- **Text shown**

┌──

Colorado Pioneers First-in-Nation Ban on "Surveillance Pricing" and Algorithmic Wage Setting

Why It Matters: As businesses increasingly rely on AI and algorithmic models to optimize pricing and labor costs, state legislatures are drawing strict boundaries around the data fueling these systems. Colorado has just passed groundbreaking legislation (HB26-1210) targeting "surveillance pricing," setting a new, high-stakes compliance benchmark for companies operating across the U.S.

The Development: The Colorado legislature has officially passed a landmark bill aimed at prohibiting companies from utilizing "surveillance data"—defined broadly as information gathered through observation, inference, or monitoring of personal characteristics, online behaviors, or biometrics—to set individualized prices for consumers or wages for workers.

Targeting "automated decision systems," the legislation sharply curtails the use of artificial intelligence, statistical modeling, and data analytics to process sensitive personal data for dynamic pricing and compensation structures.

For compliance teams and legal counsel, there are several critical takeaways:

  • High-Risk Enforcement: Violations are classified as deceptive trade practices under the Colorado Consumer Protection Act. Crucially, the bill empowers not just the Attorney General and district attorneys to seek civil penalties, but it also establishes a private right of action, exposing companies to class-action litigation risk.

└──

- **Dataset rows**

┌──

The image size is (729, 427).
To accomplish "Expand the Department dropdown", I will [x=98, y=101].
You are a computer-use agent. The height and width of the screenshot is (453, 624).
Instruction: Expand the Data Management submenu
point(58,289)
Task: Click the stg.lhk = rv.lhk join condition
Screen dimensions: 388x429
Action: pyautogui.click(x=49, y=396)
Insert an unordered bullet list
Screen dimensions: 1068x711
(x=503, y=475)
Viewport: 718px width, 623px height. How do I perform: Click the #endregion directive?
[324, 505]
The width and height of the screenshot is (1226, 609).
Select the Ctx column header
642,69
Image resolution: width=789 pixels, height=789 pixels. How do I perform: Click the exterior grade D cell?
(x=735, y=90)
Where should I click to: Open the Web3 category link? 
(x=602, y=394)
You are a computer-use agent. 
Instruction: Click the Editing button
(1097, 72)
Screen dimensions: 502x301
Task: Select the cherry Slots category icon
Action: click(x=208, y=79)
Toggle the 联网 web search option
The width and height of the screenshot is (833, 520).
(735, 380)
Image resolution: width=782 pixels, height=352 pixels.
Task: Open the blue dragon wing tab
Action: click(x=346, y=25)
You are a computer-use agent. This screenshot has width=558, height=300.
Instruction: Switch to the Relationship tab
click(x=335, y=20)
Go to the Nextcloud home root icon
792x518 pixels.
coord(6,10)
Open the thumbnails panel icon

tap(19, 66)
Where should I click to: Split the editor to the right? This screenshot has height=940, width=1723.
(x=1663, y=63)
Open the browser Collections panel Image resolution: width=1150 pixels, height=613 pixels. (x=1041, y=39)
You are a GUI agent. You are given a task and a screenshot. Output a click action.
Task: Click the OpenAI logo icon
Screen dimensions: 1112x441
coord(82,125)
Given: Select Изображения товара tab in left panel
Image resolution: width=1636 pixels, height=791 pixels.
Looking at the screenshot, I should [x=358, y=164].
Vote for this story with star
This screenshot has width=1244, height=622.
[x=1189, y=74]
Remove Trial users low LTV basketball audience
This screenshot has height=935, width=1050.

└──

- **Actions to take**
[1] The article on Colorado's surveillance pricing ban says violations count as deceptive trade practices under what law?
[2] Copy word for word the part of the article on Colorado's surveillance pricing ban that runs from "Why It Matters: As" to "wages for workers.".

- **Solutions per task**
[1] The Colorado Consumer Protection Act.

[2]
Why It Matters: As businesses increasingly rely on AI and algorithmic models to optimize pricing and labor costs, state legislatures are drawing strict boundaries around the data fueling these systems. Colorado has just passed groundbreaking legislation (HB26-1210) targeting "surveillance pricing," setting a new, high-stakes compliance benchmark for companies operating across the U.S.

The Development: The Colorado legislature has officially passed a landmark bill aimed at prohibiting companies from utilizing "surveillance data"—defined broadly as information gathered through observation, inference, or monitoring of personal characteristics, online behaviors, or biometrics—to set individualized prices for consumers or wages for workers.